The study, released on Tuesday, is an annual look at consumer attitudes toward advertising in this country. Here are some highlights:
While just over two-thirds of people surveyed said they had at least a “somewhat favourable” view of advertising, Canadians will take action when advertisers misbehave. Among survey respondents, 42 per cent said they had recently been exposed to advertising they found “unacceptable.” Forty-six per cent had not, and 12 per cent were unsure.
The most commonly cited reasons that people found ads unacceptable, were that they were misleading or unrealistic (24 per cent said this) or that they were sexist (21 per cent.) Other complaints about ads included those that were sexually explicit, condescending, annoying, or pandering to stereotypes.
The bad news: consumers who see ads like this will change their buying habits. Sixty-five per cent said they have stopped purchasing something because the company’s ad was unacceptable – and that number has been on the rise in recent years.
Who is doing it well
The study looked at which types of advertising, by industry, people trust the most. Restaurants, travel and tourism, homewares and retailers all ranked highest in terms of people’s comfort with truth and accuracy in their ads. Politicians, natural health brands, telecommunications companies, car dealers and lawyers all scored low.
The medium and the message
Consumer trust also varies among media. People are most comfortable with the truth and accuracy of ads they see in more traditional media: newspapers, brochures, flyers, in-store ads, transit ads, billboards and magazines. Expectations of truth and accuracy are much lower for ads online and in social media.
Ads that don’t look like ads
The more cluttered the advertising environment, the more brands are trying to get noticed by making their ads look like content that people want to see.

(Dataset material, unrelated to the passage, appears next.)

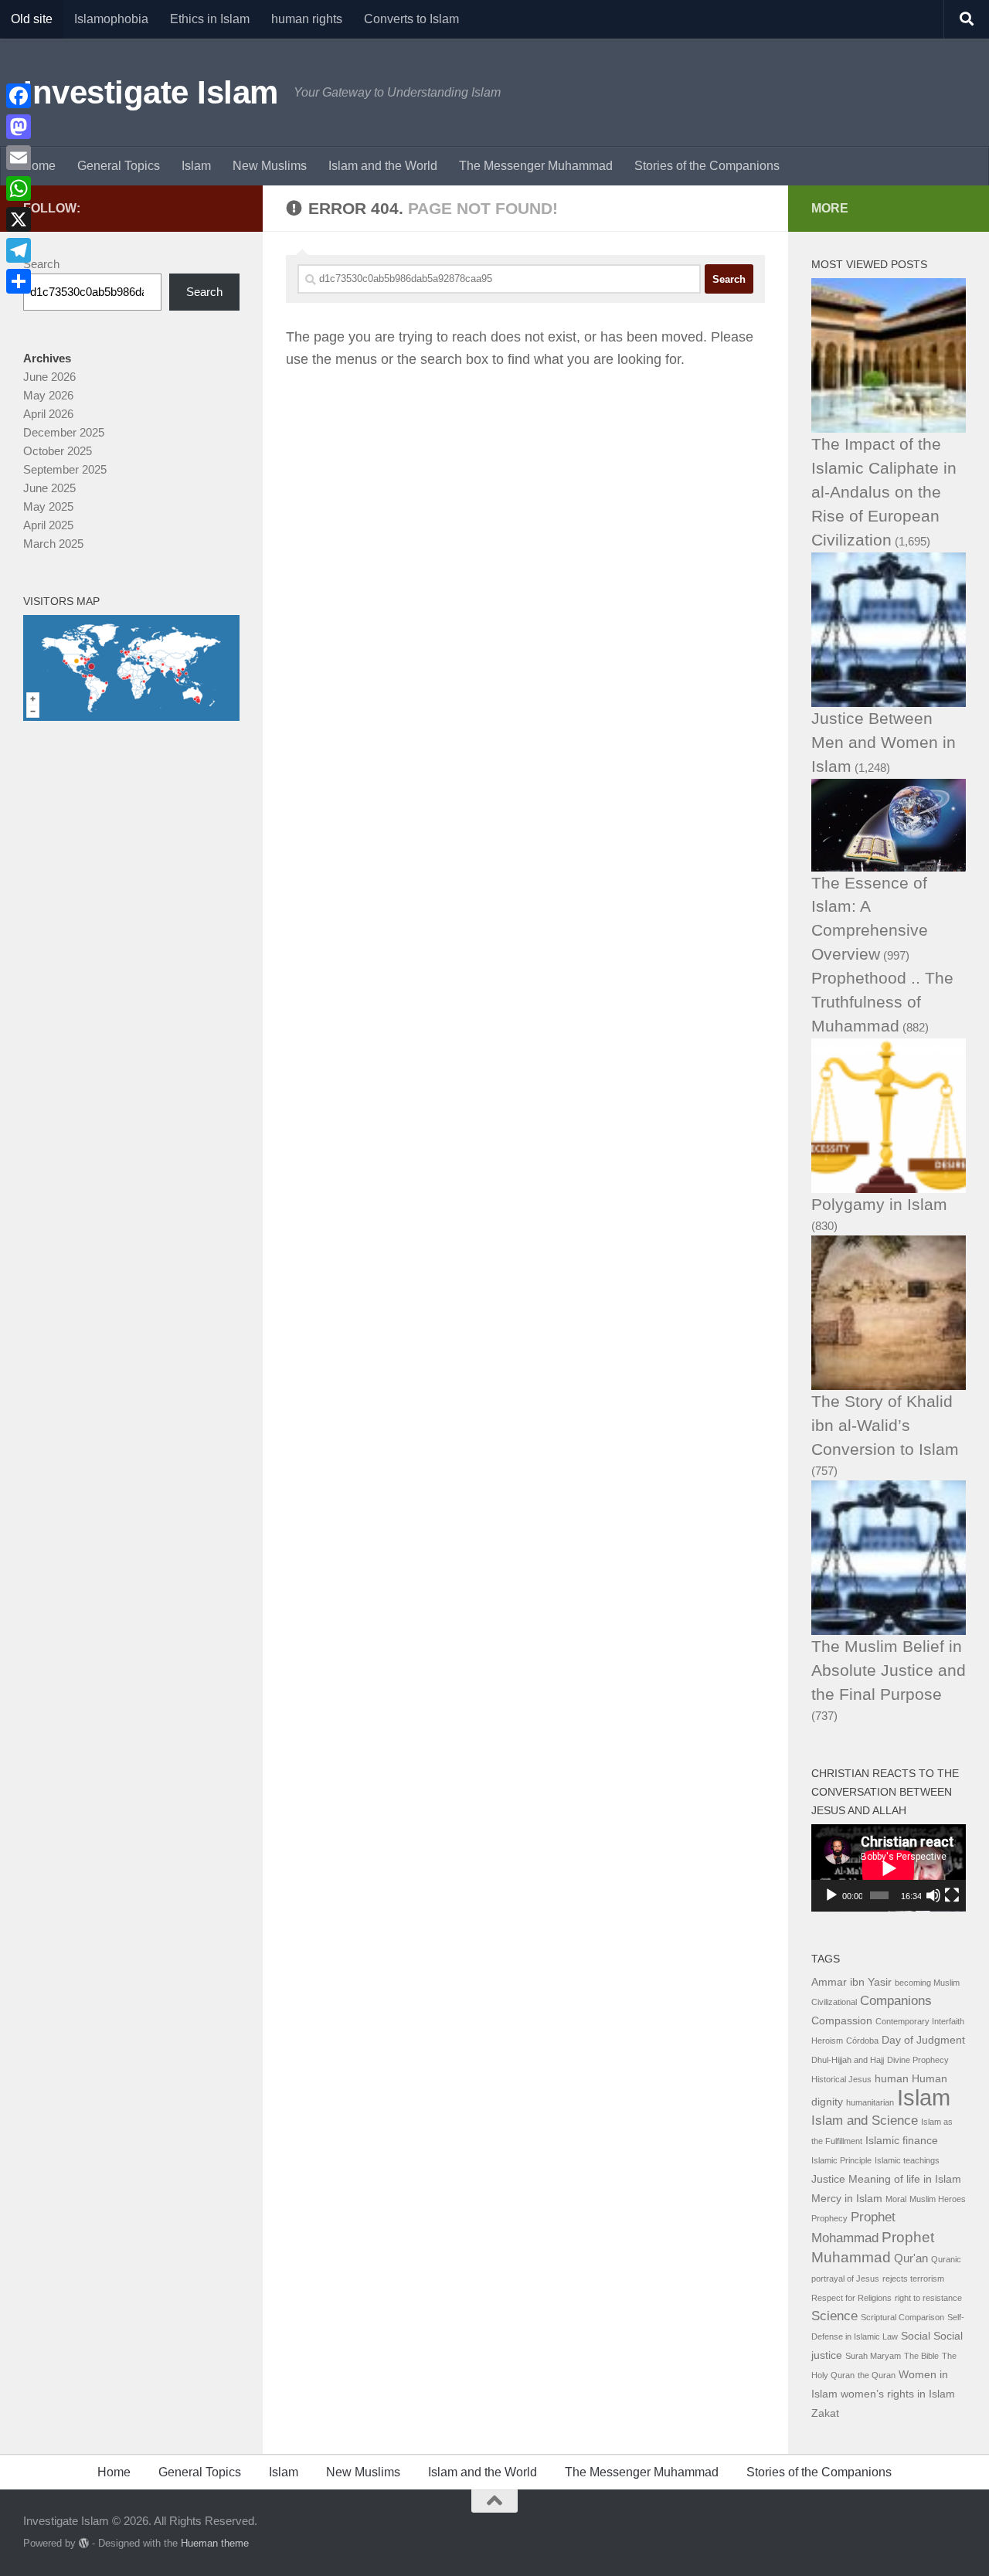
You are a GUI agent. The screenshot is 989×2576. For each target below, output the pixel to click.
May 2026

Some of it is old hat. Most of the people surveyed would not be upset to find out that advertorials, or things called sponsored or branded content, were actually ads. However, many more said that they would be upset to discover Google results, features sections or editorial features were ads. The key to success with what has become known as “native advertising,” then, is to make sure people don’t think it is editorial content in the first place.